High-pressure homogenizer machinery has been the choice machine ever since, when it comes to the disruption of microbial cells. Except highly filamentous and tiny microorganisms, this technique has been discovered as suitable for use in most varieties of yeast, bacteria, and mycelia.

How high pressure homogenizing equipment operates?

This machine forces cell suspensions to go through a narrow orifice or channel using high pressure. Depending on homogenizing tool being used, either the suspension will or will not impinge at top level velocity against other high-velocity cell streams from opposite directions. Machines that have impingement designs are more efficient than those that don’t possess them.

Cell wall disruption is achieved via the combination of pressure drop, focused turbulent eddies, and high impact shearing forces. Cell disruption is actually dependent on the turbulent velocity of the material going into the mixer channel. Such velocity, in turn, is directly in proportion to applied pressure.
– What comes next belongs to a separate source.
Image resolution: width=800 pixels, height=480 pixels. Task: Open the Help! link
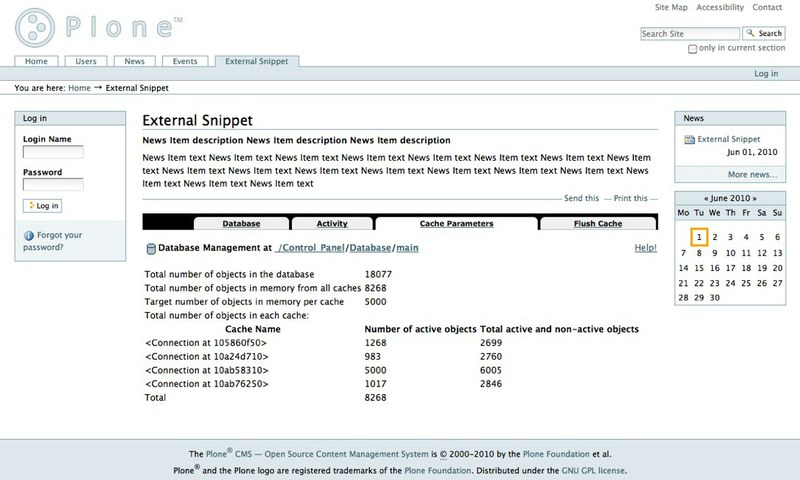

Hence, if the pressure is high, the disruption efficiency per passing into the machine is high as well.

A number of parameters affect the overall efficiency and operation of high-pressure homogenizer equipment, which are the following; temperature, pressure, valve design, flow rate, impingement design, and number of passes.

More productive than bead mill

High pressured homogenizing machines are the best options when it comes to the need to disrupt microorganisms on a more voluminous scale. In the case of animal tissues, it is also possible for such material to be processed. However, they must be subjected to the actions of a stator rotor blade assembly, paddle mixer, or blade blender.  While the bead mill type has emerged to become a worthy alternative to high pressure mixers, the latter is still the machine to beat when it comes to the capability to process volumes of materials.
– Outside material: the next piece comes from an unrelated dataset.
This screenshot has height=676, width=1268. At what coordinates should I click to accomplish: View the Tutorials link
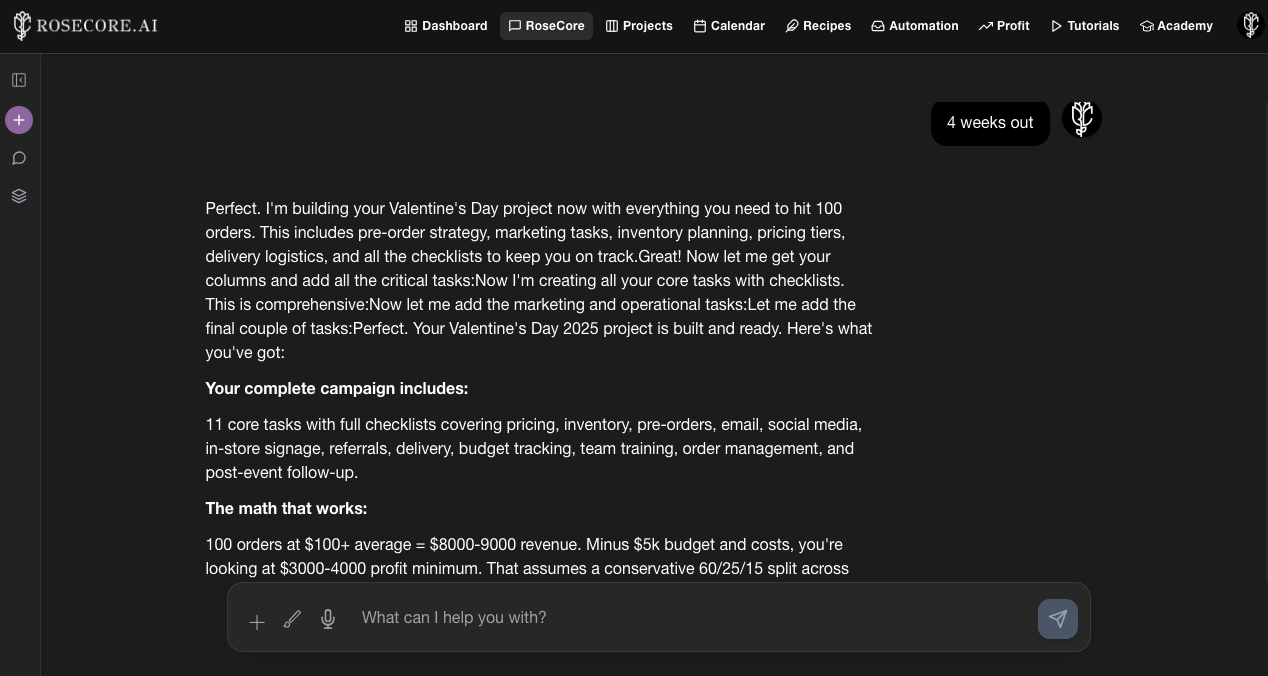tap(1085, 26)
To be clear, high pressure homogenizers can process as much as 4,500 liters of materials; while in the case of bead mills, they can only treat around 1,200 liters. Generally, the higher is the pressure, the lesser pass is needed to obtain the desired disruption of cells. It is in this area in which the bead mill has a seeming advantage over high pressure homogenizer; specifically, it involves the number of processing. The latter requires a number of passes to achieve superb disruption, while bead mill type needs materials to pass through the process only once.
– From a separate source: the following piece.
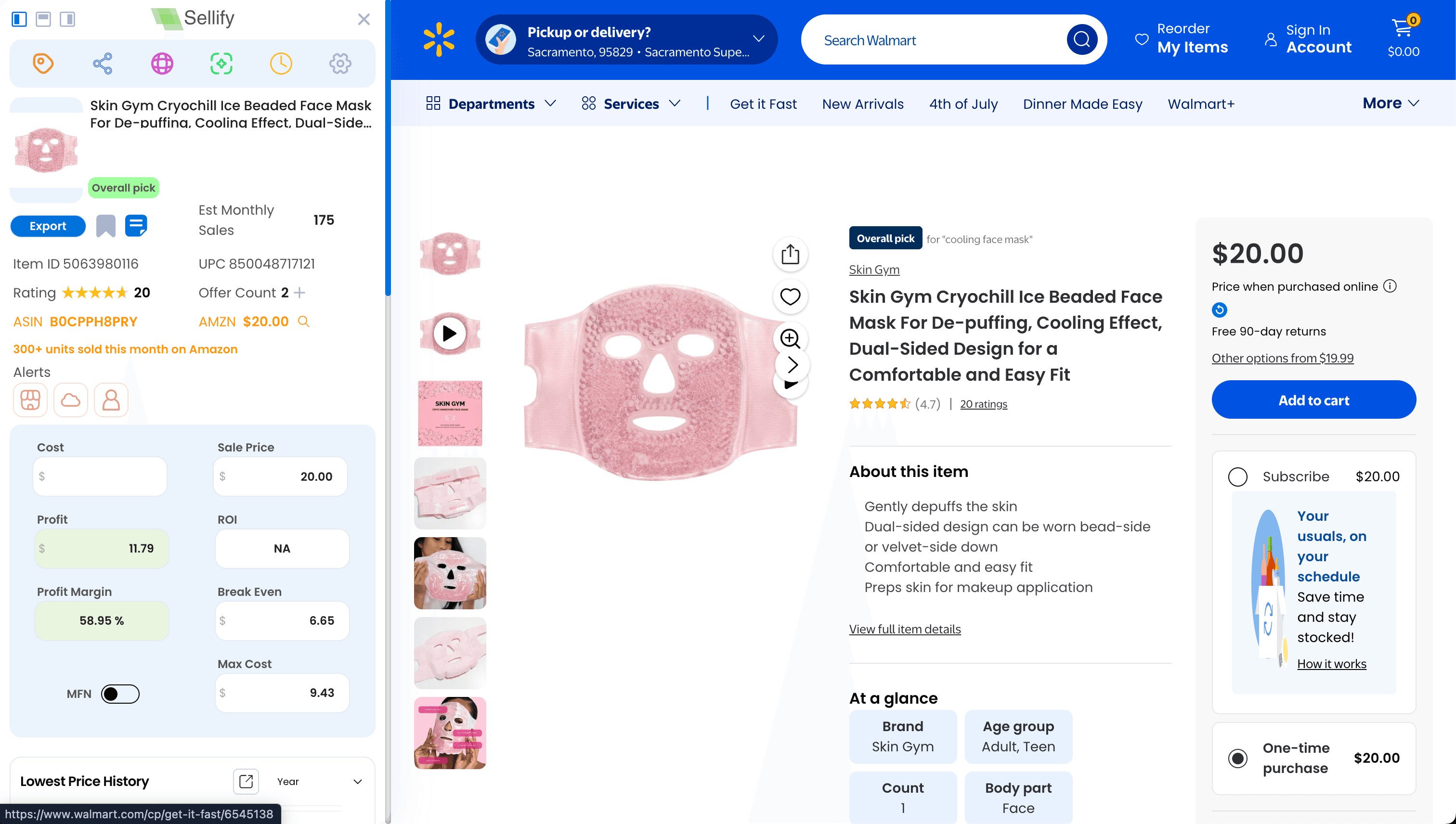Open Sellify settings gear icon
Viewport: 1456px width, 824px height.
tap(340, 64)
French-type high pressure homogenizer

A new type that’s ideal for lab use is the French type. This version utilizes a special piston located within a cylinder to produce high pressures of as much as 40,000 PSI. Since in the French press, heat is generated; the cylinder, piston, and same are pre-cooled. In the case of yeast, pressures needed to disrupt such material range from 8,000 to 9,000 PSI. Likewise, a number of several passes into the press is most likely required to ensure quality of disruption.

As it is, most industries rely on the overall effectiveness of high-pressure homogenizer machinery when it comes to the production of desired emulsions and homogenous materials, since the results from such machines are always able to meet the desired requirements.